Fed’in bu yaklaşımı haksız görünmüyor.
Ekonominin kırılgan olmasının en belirgin göstergesi cari açıkta gözüküyor. 2013 yılı cari açığı 65 milyar dolar oldu. Ayrıca 2014 yılında toplam 160 milyar dolarlık dış borç ödemesi olduğu düşünüldüğünde, 2014 yılında Türkiye 235 milyar dolarlık bir kaynak yaratmak zorunda, ancak yabancı sermaye girişlerinde aylık 10 milyar dolarlardan üç milyar dolarların altına indiğini düşündüğümüzde, bu tablo ister istemez ekonomik kırılganlık için yeterli mesajı vermiş oluyor.

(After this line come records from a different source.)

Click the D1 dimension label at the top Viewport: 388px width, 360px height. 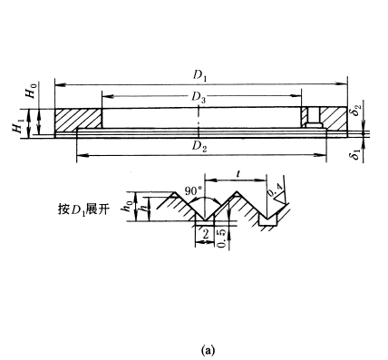(x=200, y=76)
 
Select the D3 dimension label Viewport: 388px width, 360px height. (x=199, y=97)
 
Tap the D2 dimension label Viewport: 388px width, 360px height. (x=199, y=147)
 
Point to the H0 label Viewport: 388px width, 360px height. (x=32, y=91)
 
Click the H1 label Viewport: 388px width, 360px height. (x=17, y=126)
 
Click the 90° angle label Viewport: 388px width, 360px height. (x=193, y=191)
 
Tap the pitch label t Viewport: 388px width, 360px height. (x=238, y=173)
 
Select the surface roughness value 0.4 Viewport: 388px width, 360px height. (x=276, y=190)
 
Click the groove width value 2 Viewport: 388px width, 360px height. (x=206, y=234)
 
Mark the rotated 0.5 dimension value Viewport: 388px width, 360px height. (x=222, y=238)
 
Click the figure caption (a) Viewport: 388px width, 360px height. (x=208, y=350)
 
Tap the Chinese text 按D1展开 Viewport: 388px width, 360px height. (x=83, y=209)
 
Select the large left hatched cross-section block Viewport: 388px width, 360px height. (x=78, y=119)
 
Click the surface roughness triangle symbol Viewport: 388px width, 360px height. (x=280, y=199)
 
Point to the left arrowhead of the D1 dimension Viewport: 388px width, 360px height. (x=60, y=85)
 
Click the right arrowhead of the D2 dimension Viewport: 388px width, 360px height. (x=321, y=155)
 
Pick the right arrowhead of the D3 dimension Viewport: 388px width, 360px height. (x=296, y=96)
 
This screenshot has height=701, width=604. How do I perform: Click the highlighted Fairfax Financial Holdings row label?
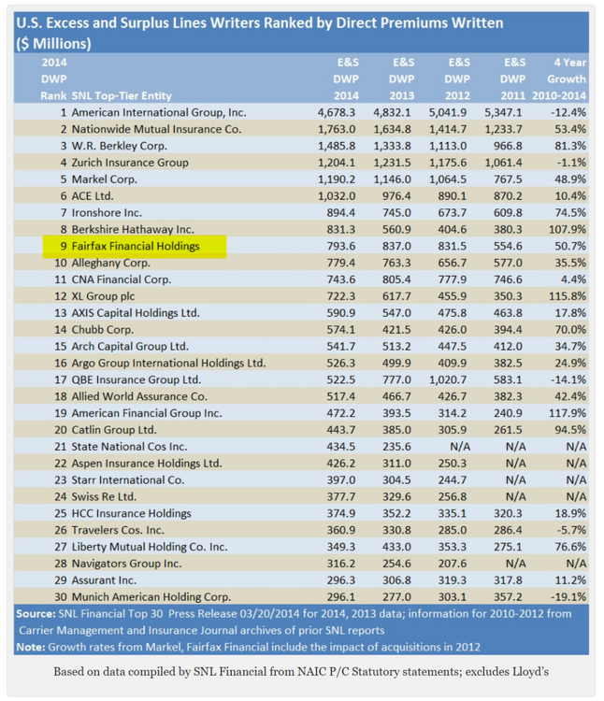point(136,247)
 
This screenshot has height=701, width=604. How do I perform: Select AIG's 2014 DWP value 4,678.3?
point(337,113)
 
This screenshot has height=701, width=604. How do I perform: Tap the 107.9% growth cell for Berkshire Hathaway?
point(568,229)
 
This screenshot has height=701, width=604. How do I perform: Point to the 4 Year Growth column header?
point(559,79)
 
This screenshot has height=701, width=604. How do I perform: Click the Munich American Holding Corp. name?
point(151,597)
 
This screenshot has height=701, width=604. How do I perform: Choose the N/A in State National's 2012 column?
point(460,447)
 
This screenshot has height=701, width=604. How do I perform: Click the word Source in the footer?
point(36,614)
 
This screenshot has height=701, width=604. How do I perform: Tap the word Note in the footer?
point(31,648)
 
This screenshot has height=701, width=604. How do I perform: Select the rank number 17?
point(61,380)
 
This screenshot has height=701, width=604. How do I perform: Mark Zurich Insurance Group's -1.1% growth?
point(571,163)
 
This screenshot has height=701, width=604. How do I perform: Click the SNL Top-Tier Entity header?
point(122,96)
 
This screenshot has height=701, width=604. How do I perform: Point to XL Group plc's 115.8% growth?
point(568,296)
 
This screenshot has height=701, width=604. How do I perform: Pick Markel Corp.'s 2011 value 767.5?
point(508,179)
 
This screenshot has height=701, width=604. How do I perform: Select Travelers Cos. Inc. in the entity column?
point(118,530)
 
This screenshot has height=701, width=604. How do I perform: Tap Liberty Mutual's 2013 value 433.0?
point(396,547)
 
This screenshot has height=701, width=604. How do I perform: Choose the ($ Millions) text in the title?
point(53,44)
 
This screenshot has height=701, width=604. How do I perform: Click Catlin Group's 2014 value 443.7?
point(341,430)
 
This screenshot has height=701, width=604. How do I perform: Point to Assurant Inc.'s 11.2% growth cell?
point(571,580)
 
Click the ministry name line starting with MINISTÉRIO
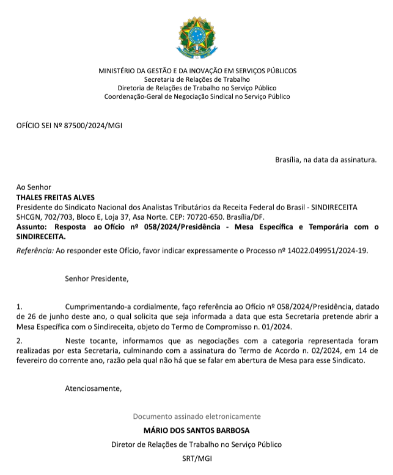coord(197,71)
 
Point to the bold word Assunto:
coord(32,227)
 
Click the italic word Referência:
coord(35,250)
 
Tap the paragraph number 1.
coord(19,306)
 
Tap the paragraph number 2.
coord(19,341)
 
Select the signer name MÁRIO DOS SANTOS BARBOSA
coord(196,430)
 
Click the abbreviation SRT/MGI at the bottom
coord(196,457)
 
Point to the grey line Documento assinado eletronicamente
coord(196,416)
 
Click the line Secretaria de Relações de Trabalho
coord(197,79)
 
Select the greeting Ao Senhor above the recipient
coord(34,188)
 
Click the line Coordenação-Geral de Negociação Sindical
coord(197,96)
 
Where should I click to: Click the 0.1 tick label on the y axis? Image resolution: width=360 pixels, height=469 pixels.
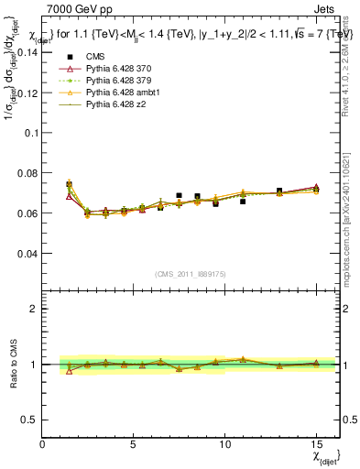(30, 133)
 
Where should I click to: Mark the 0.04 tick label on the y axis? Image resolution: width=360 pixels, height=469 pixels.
(27, 253)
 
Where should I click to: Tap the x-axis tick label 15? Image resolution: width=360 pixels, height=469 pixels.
(316, 445)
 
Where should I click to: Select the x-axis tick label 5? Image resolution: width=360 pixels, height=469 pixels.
(134, 445)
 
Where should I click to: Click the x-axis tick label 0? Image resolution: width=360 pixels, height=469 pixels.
(43, 445)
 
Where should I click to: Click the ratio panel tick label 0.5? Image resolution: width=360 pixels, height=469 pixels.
(30, 420)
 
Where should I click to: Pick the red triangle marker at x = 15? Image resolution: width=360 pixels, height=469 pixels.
(316, 187)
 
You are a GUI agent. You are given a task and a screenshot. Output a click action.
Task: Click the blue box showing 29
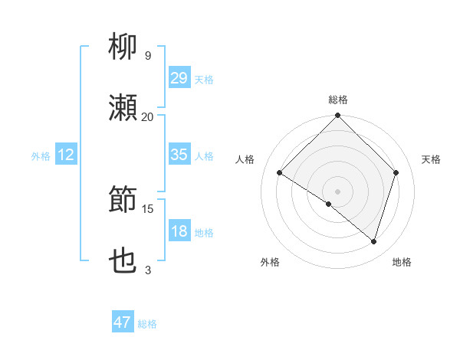click(x=179, y=78)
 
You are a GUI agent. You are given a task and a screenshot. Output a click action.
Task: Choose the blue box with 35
click(x=179, y=155)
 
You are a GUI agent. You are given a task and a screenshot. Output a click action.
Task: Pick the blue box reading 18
click(x=179, y=231)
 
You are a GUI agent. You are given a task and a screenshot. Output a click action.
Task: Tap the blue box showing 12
click(x=66, y=155)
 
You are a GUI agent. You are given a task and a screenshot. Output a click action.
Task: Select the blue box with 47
click(x=123, y=322)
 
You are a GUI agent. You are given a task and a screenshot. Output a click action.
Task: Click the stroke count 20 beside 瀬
click(x=147, y=116)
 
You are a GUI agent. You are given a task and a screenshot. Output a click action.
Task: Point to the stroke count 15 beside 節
click(x=147, y=208)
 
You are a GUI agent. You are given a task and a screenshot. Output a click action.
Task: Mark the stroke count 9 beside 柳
click(x=147, y=56)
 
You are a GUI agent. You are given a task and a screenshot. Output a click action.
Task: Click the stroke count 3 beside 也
click(x=147, y=270)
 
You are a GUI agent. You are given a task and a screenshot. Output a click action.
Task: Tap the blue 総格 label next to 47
click(x=147, y=324)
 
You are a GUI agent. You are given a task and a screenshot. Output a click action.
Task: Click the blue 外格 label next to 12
click(x=41, y=156)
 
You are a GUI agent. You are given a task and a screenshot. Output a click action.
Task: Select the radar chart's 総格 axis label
click(x=338, y=100)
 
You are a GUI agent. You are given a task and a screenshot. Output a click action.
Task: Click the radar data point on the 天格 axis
click(x=396, y=172)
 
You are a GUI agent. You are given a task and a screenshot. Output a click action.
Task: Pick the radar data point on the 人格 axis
click(x=280, y=172)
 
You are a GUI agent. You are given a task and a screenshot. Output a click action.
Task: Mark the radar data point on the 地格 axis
click(x=373, y=241)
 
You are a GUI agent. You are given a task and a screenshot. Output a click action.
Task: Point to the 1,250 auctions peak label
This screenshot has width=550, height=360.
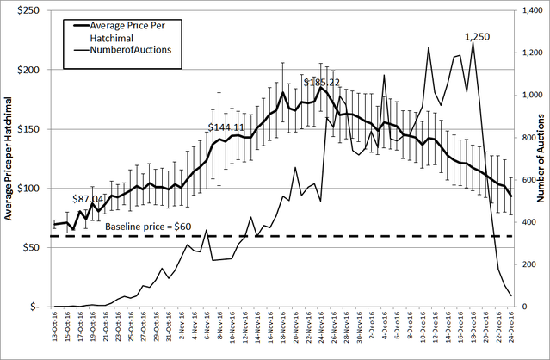pos(478,36)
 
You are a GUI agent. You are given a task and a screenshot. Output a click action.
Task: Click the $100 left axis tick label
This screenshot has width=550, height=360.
pos(31,189)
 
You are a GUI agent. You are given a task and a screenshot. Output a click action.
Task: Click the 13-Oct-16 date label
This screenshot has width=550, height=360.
pos(54,332)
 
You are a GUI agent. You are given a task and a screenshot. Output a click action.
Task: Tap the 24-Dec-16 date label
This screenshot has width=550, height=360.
pos(512,332)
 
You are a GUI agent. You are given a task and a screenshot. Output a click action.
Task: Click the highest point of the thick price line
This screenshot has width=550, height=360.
pos(321,87)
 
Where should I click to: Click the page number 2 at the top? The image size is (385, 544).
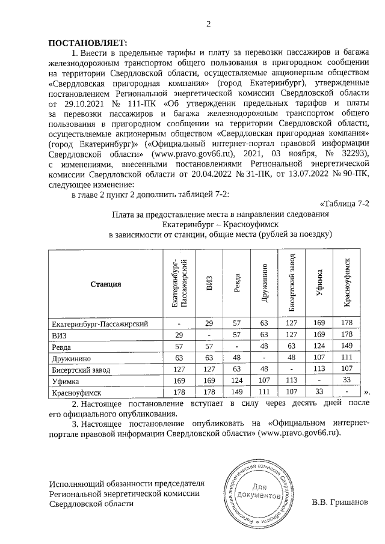click(209, 25)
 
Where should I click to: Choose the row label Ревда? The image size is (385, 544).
click(63, 347)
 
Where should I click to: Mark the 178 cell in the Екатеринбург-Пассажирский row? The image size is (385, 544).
click(346, 324)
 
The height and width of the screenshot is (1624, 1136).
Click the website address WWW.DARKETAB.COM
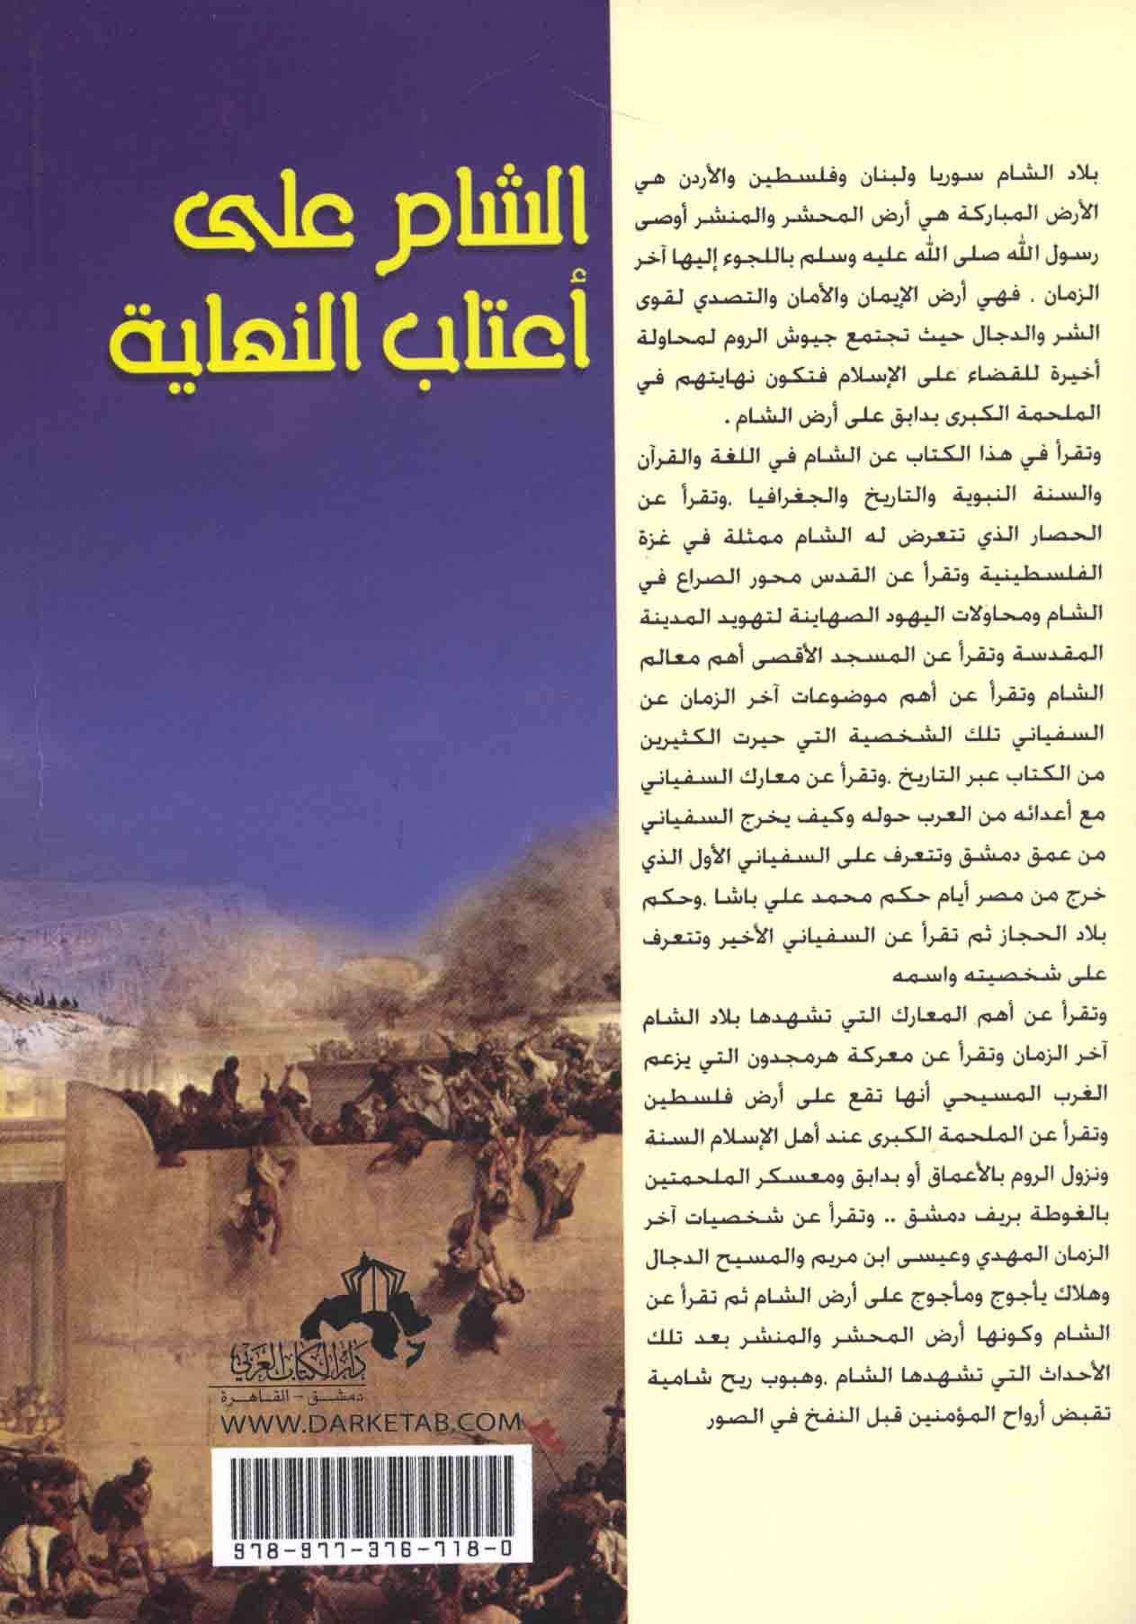tap(371, 1423)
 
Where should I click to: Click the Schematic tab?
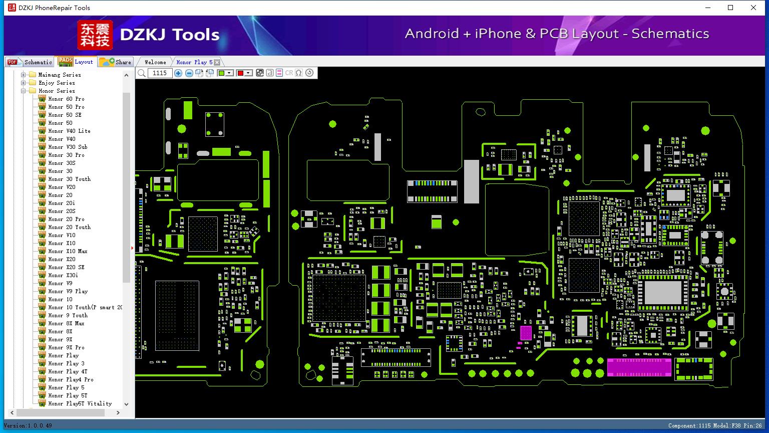pyautogui.click(x=30, y=62)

Ekonomi Bakanı Nihat Zeybekçi, yaptığı açıklamada “Fed ile S&P paralel açıklama yaparak sanki bir ekonomi lotosu oynuyor” derken, son aylarda cari açık sorununa dikkat çekmekten de kendini alamadı.
Türkiye ekonomisinin yumuşak karnı sadece cari açık değil kuşkusuz, çokça sorunu var.
Öz kaynakları zayıf bir ekonomiyiz ve aylık beş altı milyar dolar dış finansmana ihtiyacımız var. Eğitim kalitemiz düşük, bilimde ilerleme sağlayamıyoruz. Yüksek teknolojili mallar üretemiyoruz. Verimlilik, AR-GE ve inovasyon sorunları olan bir ekonomiyiz.
Sosyo-ekonomik yanımız ise bundan daha sorunlu bir alan olarak gözüküyor.